*** Record set Section Begins ***

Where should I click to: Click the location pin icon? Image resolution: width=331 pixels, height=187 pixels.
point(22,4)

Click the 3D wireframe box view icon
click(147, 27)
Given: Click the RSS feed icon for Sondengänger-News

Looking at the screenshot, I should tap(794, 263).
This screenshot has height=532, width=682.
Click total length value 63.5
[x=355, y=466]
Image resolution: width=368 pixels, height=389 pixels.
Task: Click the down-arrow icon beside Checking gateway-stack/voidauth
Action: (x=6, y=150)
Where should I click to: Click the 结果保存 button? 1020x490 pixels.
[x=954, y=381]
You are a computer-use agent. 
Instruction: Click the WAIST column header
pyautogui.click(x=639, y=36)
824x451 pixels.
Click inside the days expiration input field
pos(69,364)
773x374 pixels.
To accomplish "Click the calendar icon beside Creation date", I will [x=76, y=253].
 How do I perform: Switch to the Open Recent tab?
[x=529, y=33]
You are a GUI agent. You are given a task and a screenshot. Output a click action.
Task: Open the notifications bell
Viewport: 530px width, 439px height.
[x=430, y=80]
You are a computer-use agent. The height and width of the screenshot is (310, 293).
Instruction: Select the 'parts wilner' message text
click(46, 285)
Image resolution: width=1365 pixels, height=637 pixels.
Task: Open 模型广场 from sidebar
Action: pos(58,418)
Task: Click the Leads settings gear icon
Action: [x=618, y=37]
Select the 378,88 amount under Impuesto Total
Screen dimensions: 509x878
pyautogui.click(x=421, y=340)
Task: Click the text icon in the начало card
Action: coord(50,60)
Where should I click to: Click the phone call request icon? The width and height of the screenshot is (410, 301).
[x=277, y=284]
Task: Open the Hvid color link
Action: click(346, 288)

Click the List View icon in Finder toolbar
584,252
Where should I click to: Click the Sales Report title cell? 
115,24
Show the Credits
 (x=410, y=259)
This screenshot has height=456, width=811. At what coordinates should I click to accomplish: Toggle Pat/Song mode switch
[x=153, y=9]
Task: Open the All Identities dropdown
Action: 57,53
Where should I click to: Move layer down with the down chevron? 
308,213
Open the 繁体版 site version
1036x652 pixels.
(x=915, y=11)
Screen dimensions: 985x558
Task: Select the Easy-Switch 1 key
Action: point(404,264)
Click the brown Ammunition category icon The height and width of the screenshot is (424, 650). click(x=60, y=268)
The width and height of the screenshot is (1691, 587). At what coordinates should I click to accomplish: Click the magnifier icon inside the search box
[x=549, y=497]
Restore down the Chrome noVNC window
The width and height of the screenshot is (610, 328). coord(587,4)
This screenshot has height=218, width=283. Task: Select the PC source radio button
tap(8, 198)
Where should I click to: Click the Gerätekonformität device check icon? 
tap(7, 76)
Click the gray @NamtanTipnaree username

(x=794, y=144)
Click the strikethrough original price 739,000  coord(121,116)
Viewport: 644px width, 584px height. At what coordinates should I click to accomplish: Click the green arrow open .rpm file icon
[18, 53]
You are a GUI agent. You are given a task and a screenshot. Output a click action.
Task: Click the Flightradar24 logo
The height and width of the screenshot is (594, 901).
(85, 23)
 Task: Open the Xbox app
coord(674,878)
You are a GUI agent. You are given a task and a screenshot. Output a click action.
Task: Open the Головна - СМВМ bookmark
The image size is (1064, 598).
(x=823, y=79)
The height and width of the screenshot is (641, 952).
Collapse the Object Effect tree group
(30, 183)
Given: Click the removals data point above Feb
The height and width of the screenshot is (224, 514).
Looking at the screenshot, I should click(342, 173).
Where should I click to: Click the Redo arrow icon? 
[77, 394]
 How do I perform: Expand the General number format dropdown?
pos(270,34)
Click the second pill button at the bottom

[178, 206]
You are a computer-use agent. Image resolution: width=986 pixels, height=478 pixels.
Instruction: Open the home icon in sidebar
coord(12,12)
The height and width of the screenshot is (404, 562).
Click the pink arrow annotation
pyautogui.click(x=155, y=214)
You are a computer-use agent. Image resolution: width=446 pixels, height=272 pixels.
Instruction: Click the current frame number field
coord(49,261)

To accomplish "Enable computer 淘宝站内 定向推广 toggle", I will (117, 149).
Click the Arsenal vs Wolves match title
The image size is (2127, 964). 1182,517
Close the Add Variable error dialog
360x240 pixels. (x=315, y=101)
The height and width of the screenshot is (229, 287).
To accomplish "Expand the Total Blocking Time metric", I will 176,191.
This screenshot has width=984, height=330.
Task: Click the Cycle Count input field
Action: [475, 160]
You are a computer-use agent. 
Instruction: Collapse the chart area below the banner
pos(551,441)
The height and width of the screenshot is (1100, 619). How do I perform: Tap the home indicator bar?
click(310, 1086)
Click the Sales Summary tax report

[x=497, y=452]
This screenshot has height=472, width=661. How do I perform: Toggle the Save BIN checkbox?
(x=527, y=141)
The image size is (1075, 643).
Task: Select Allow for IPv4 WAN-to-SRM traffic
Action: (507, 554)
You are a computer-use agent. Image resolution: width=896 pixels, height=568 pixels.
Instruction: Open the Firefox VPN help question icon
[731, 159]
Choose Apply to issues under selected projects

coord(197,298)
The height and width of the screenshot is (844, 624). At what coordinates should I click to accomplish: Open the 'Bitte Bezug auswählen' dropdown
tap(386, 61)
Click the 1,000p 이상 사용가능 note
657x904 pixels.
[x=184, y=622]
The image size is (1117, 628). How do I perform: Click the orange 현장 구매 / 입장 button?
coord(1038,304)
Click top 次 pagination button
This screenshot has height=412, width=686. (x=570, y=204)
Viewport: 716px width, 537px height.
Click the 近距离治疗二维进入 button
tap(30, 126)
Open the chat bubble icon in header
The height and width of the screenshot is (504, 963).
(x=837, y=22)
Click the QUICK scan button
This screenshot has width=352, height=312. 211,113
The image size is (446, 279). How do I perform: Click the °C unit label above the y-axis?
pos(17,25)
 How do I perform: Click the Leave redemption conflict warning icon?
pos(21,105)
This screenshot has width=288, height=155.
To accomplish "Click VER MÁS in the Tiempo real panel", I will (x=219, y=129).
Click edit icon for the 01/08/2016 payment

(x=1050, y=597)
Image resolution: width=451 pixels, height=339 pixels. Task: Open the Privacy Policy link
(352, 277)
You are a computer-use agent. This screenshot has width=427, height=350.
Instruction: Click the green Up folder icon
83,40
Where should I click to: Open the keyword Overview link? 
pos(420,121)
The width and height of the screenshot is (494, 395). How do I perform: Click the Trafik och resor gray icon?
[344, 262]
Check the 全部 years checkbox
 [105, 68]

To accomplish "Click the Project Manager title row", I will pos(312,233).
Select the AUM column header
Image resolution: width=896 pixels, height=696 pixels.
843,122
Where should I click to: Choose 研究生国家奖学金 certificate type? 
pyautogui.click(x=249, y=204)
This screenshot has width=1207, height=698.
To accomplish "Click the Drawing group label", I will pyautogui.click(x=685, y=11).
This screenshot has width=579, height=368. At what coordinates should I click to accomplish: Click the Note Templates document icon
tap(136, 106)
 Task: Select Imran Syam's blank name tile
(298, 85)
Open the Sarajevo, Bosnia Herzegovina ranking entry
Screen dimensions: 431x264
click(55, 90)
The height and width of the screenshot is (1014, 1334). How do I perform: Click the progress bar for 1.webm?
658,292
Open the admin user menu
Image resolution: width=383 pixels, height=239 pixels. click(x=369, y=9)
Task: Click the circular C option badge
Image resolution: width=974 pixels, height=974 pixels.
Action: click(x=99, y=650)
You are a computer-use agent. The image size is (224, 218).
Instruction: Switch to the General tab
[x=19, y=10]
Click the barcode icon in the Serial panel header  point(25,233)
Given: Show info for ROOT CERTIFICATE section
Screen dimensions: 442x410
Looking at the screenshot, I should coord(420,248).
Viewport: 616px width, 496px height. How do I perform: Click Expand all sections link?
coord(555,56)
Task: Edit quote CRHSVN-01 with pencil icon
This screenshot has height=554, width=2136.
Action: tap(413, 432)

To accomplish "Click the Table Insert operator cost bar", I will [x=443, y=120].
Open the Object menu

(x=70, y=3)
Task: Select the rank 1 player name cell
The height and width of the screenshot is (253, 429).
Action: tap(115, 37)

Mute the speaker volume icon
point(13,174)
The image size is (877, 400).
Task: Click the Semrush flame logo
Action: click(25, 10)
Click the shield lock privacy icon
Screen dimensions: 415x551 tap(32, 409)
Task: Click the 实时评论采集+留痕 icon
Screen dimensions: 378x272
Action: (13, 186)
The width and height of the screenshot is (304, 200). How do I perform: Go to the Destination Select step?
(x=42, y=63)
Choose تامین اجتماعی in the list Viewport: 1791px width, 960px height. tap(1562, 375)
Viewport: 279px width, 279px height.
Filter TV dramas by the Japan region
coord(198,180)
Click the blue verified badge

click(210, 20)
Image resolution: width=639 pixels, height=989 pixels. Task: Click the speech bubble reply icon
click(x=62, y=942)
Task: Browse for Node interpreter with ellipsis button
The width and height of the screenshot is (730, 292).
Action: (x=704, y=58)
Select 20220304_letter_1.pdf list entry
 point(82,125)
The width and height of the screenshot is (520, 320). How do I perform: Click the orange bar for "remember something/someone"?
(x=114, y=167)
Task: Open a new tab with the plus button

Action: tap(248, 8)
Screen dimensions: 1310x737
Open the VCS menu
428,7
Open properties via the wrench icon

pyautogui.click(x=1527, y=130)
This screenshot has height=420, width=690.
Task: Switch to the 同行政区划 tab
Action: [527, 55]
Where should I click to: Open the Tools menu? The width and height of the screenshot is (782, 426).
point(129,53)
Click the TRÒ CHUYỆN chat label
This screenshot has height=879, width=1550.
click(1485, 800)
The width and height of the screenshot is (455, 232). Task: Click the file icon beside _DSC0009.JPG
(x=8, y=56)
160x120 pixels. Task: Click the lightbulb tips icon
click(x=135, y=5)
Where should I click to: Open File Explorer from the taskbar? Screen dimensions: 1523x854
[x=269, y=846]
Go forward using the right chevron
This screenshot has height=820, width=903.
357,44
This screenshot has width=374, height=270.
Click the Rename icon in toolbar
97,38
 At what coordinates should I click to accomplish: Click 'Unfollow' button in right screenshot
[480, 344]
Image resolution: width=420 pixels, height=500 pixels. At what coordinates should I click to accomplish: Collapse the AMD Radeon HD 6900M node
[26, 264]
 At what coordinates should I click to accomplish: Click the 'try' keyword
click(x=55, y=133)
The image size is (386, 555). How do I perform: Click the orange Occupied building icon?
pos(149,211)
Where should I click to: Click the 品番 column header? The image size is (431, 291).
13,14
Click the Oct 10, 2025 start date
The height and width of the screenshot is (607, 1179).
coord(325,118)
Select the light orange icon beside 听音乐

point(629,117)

*** Record set Section Ends ***

▶ **Task directions**
Only one stretch of the entries above is wanted: the lines from the one containing "This screenshot has height=218, width=283." through the one containing "Click the strikethrough". Please reproduce it exactly.

▶ **Written solution**
This screenshot has height=218, width=283. Task: Select the PC source radio button
tap(8, 198)
Where should I click to: Click the Gerätekonformität device check icon? 
tap(7, 76)
Click the gray @NamtanTipnaree username

(x=794, y=144)
Click the strikethrough original price 739,000  coord(121,116)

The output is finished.